4.1.2.6. Loop scheduling using work descriptors

When the compiler determines that the amount of work in a parallel loop is small, it can decide to spawn it using work descriptors, instead of nano-threads. Work descriptors provide higher performance than nano-threads, specially when managing small loops, although the former offer limited functionality. In particular, work descriptors can only be used at the inner-most level of parallelism. Fortunately, loops at the inner-most level of parallelism are usually the ones that offer the smallest amount of work, so both facts occur at the same time.

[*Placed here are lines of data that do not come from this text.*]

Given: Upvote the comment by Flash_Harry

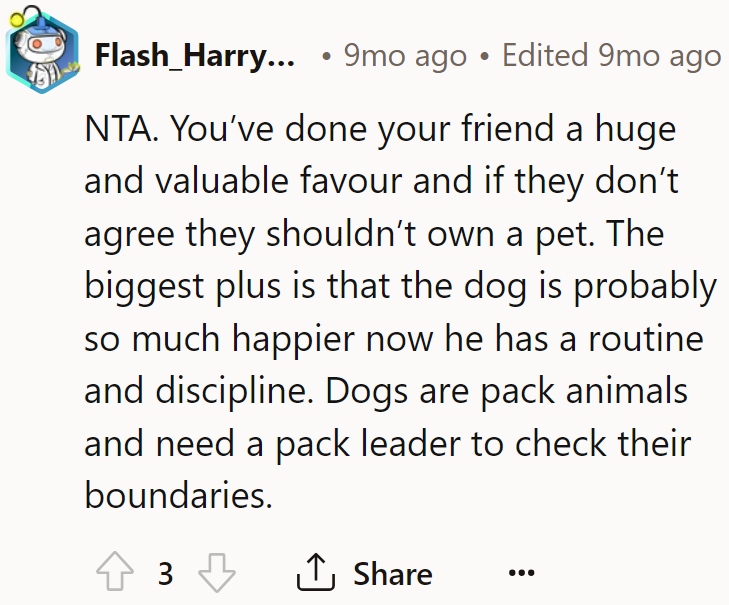Looking at the screenshot, I should click(x=115, y=572).
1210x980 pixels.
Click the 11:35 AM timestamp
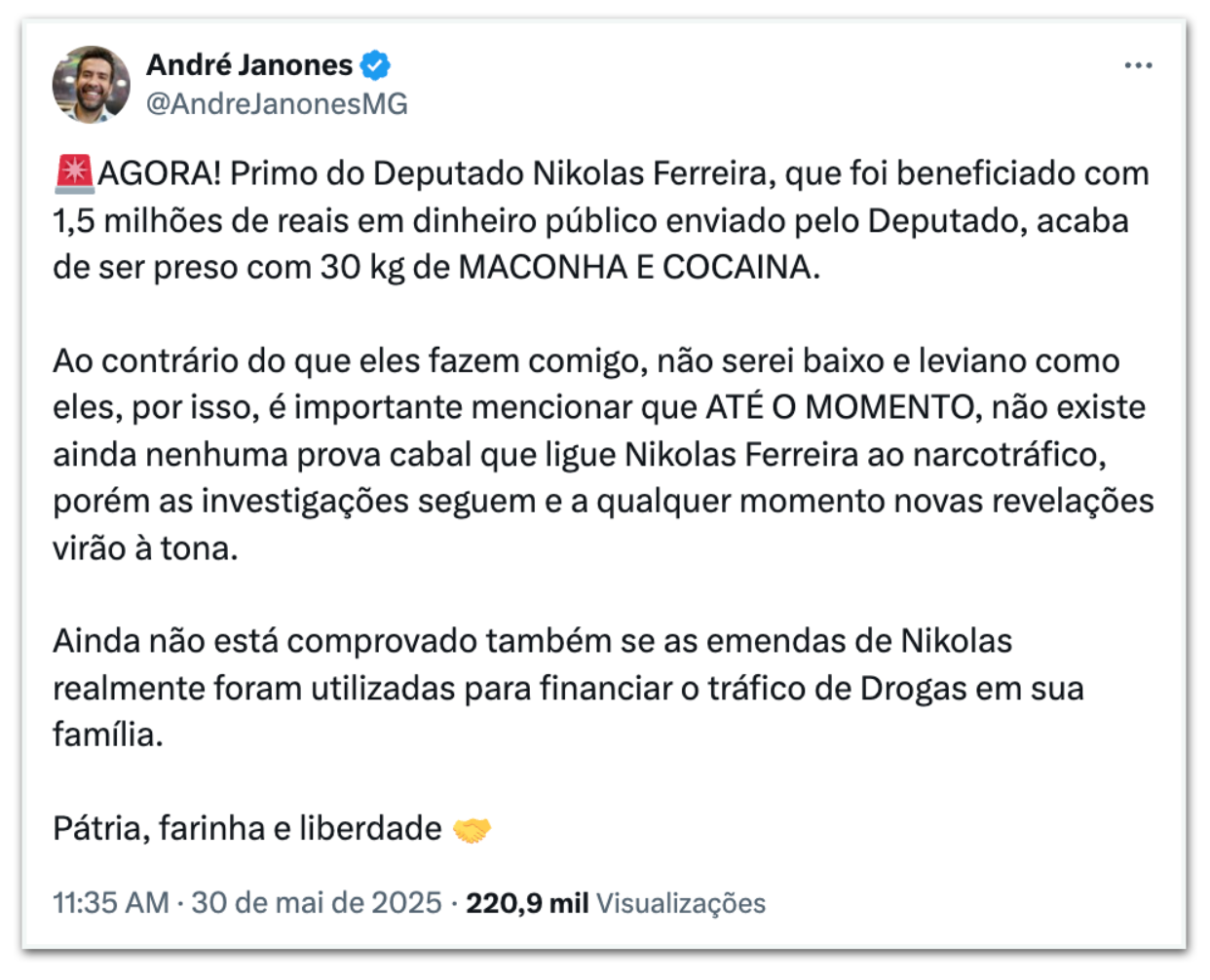click(x=111, y=903)
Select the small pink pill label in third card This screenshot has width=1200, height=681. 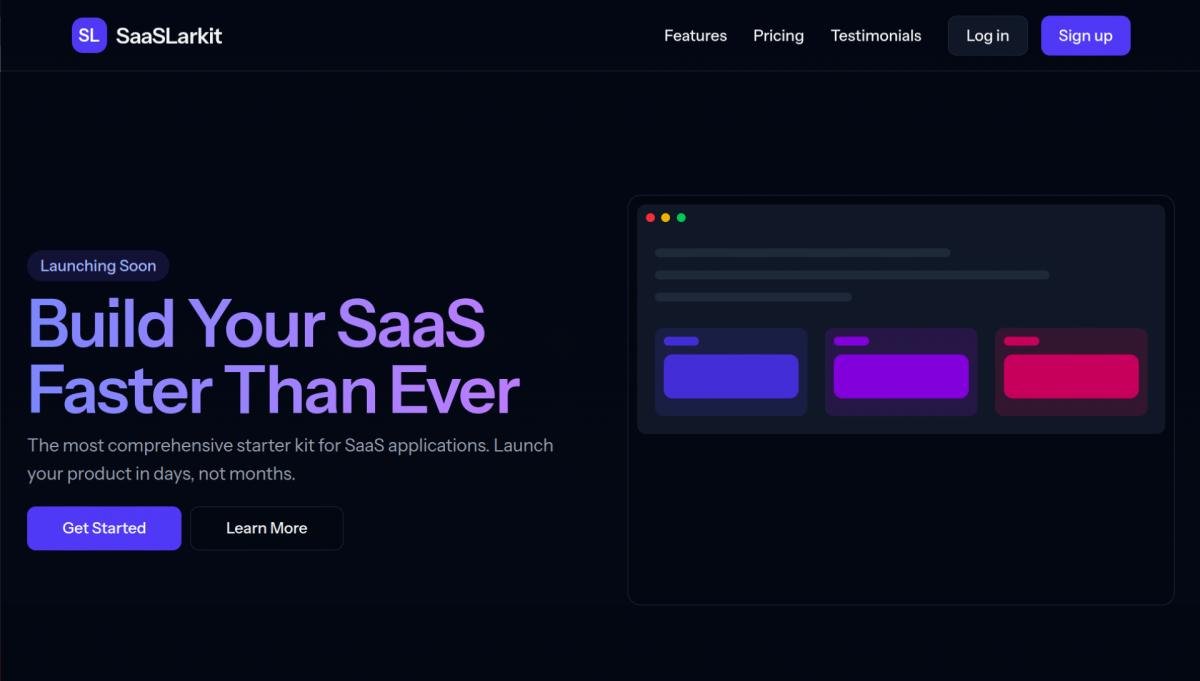(1021, 341)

Example 4.7 shows the code generated by the NANOS compiler when using work descriptors along with the original OpenMP code (see Section 4.2 for the explanation of these directives and extensions). The structure of the code is similar to the nano-threads version, but it has three remarkable differences: First, all work supplied to the processors is represented through a specific structure, called the work descriptor. Instead of providing independent arguments to each processor, as is the case when using nano-threads, the same arguments are provided using the work descriptor structure. Second, work descriptors are thought for simpler and more efficient code generation than nano-threads. Only the STATIC and INTERLEAVE scheduling algorithms are supported. It is supposed that the loop is so small that no other scheduling algorithms can provide high performance. Specifically, any DYNAMIC algorithm,
in which the processors should compete to get the iterations to perform, is going to pay a too high synchronization penalty to offer high performance. Third, the iteration space distributed to each processor is computed by the processor itself, instead of being computed by the scheduling code. This helps in the performance improvement because it reduces the time to schedule the loop iterations.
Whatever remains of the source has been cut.